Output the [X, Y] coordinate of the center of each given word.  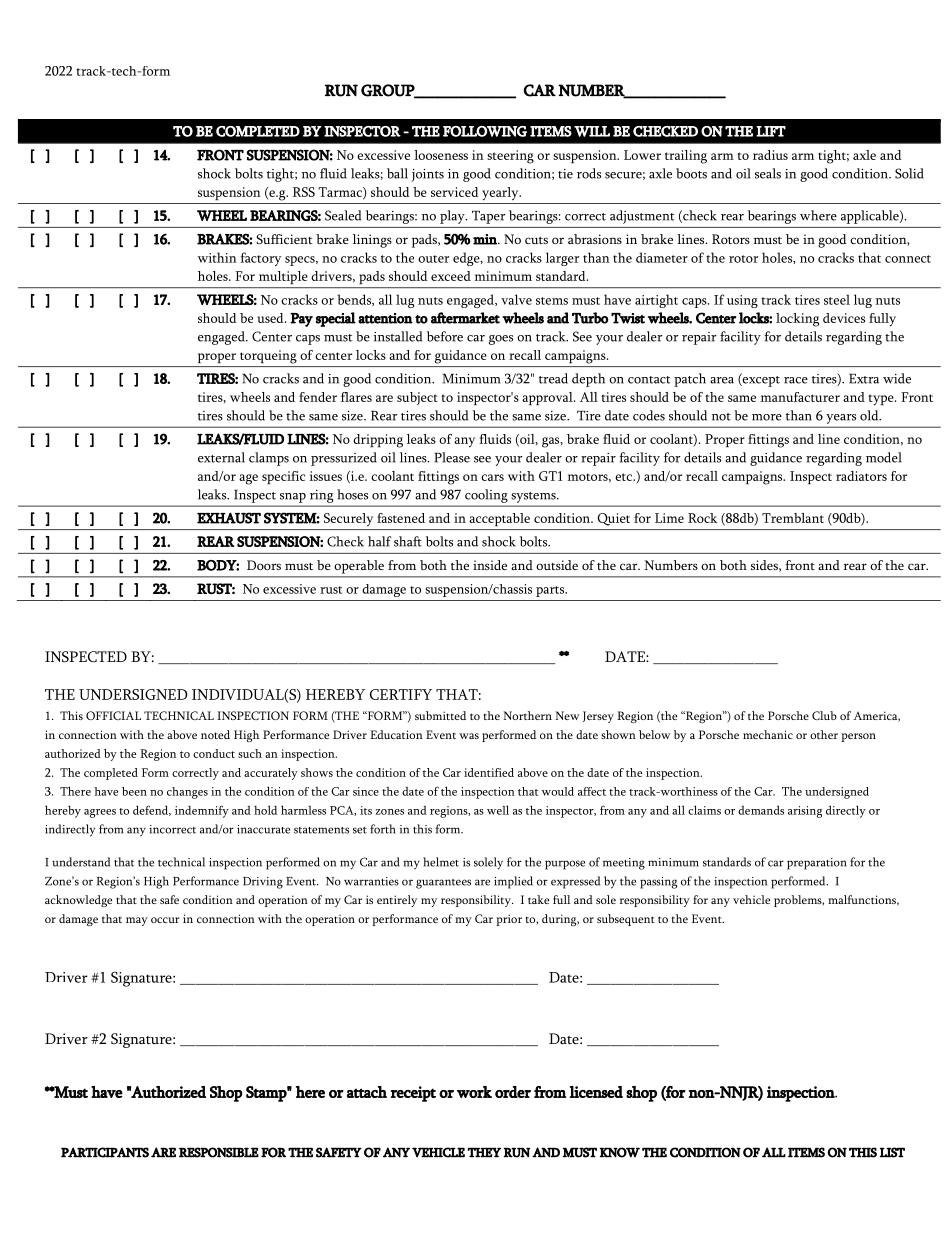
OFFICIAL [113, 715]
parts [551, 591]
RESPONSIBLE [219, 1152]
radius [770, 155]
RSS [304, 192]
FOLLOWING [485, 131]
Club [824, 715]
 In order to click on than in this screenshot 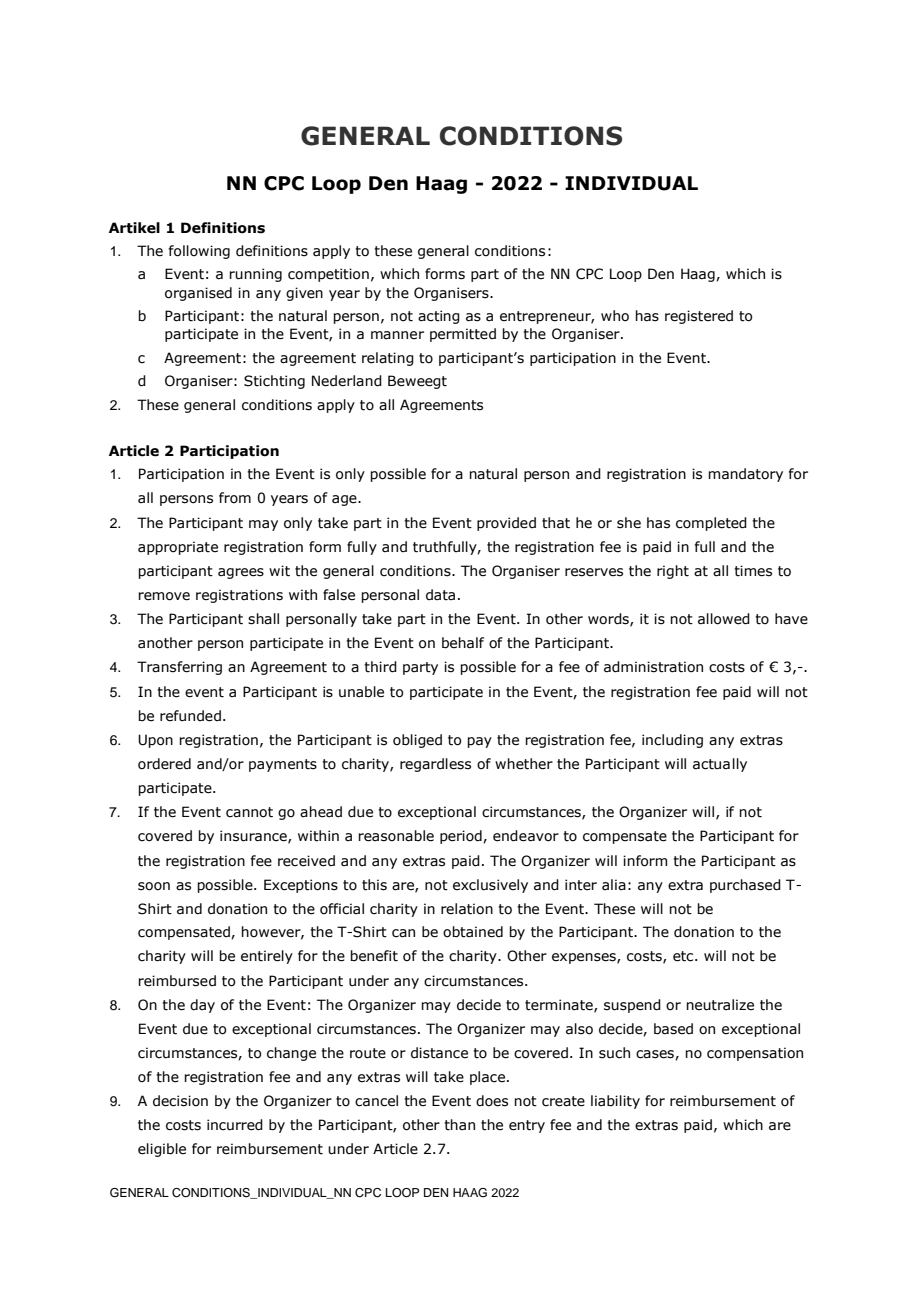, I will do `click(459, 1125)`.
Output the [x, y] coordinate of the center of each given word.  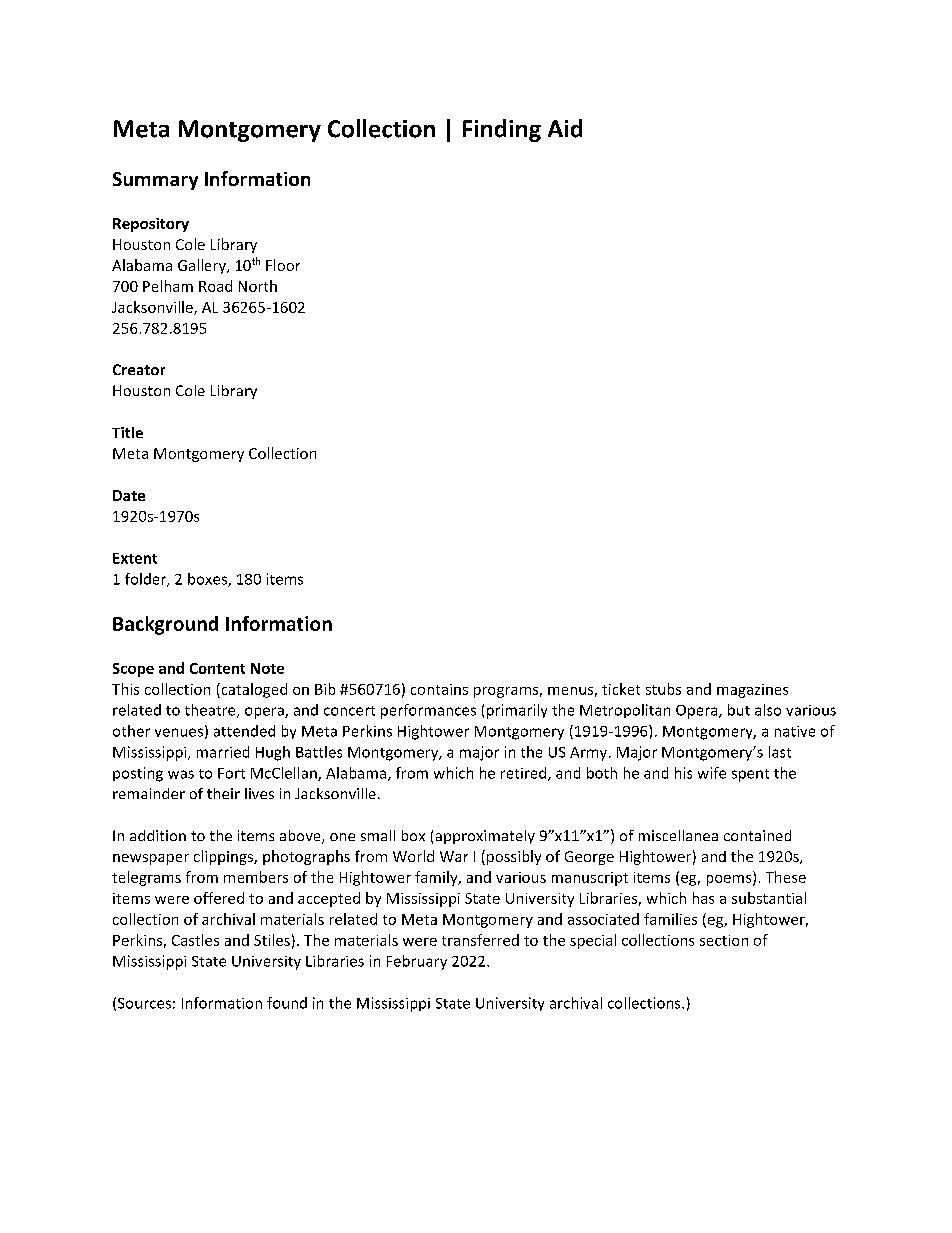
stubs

...

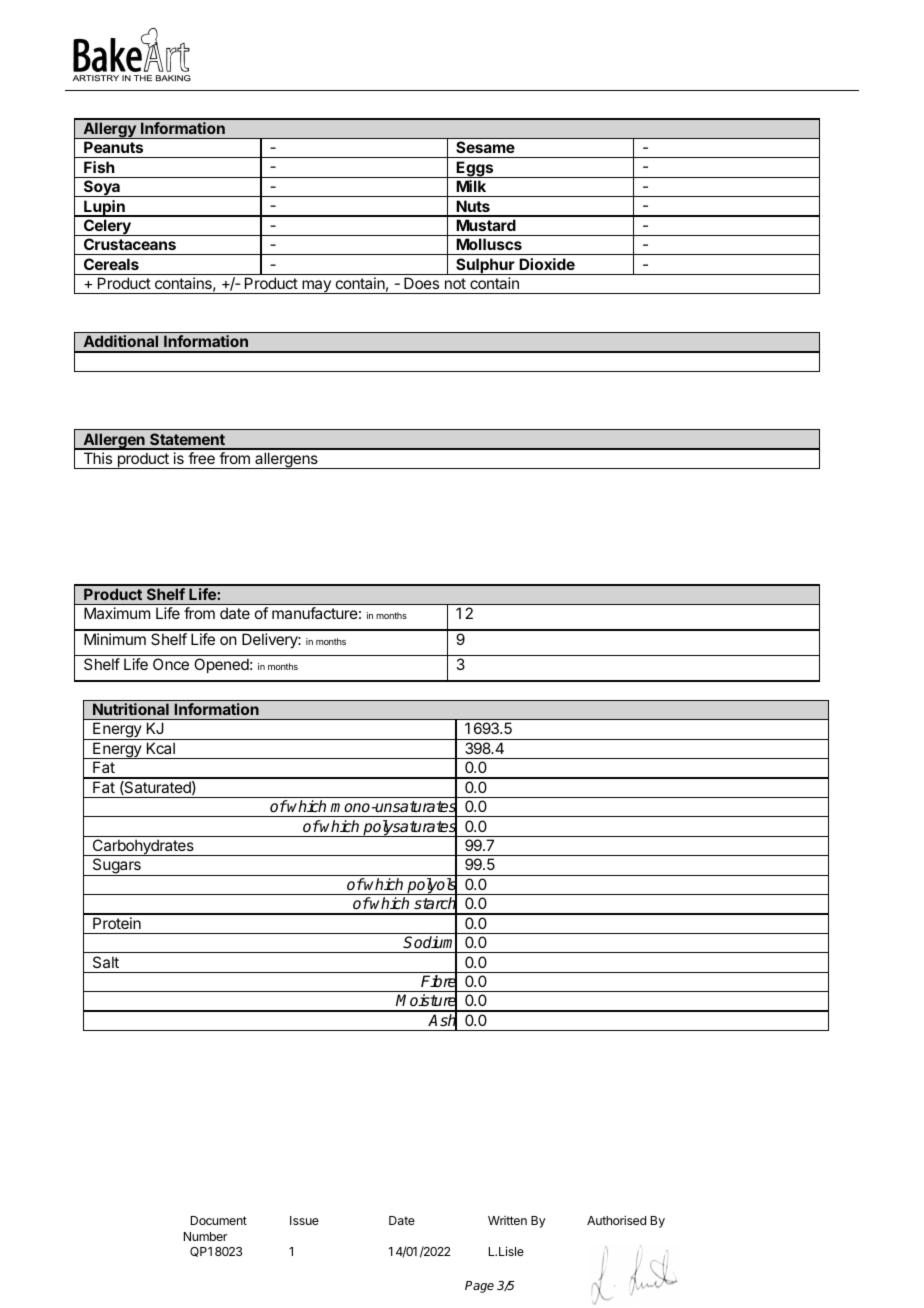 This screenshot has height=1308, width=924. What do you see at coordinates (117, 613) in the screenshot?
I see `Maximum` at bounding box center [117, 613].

---

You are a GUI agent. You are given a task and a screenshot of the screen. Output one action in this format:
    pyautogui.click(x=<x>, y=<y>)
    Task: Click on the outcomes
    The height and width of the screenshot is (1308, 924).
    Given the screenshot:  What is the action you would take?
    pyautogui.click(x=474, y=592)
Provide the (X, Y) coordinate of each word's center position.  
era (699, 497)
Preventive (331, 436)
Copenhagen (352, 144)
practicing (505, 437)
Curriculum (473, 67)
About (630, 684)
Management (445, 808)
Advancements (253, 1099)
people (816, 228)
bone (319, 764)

_Set problem_
Please repeat the entries above word for word, from the line with "Preventive (331, 436)" up to and including the line with "bone (319, 764)".

_Answer to this task_
Preventive (331, 436)
Copenhagen (352, 144)
practicing (505, 437)
Curriculum (473, 67)
About (630, 684)
Management (445, 808)
Advancements (253, 1099)
people (816, 228)
bone (319, 764)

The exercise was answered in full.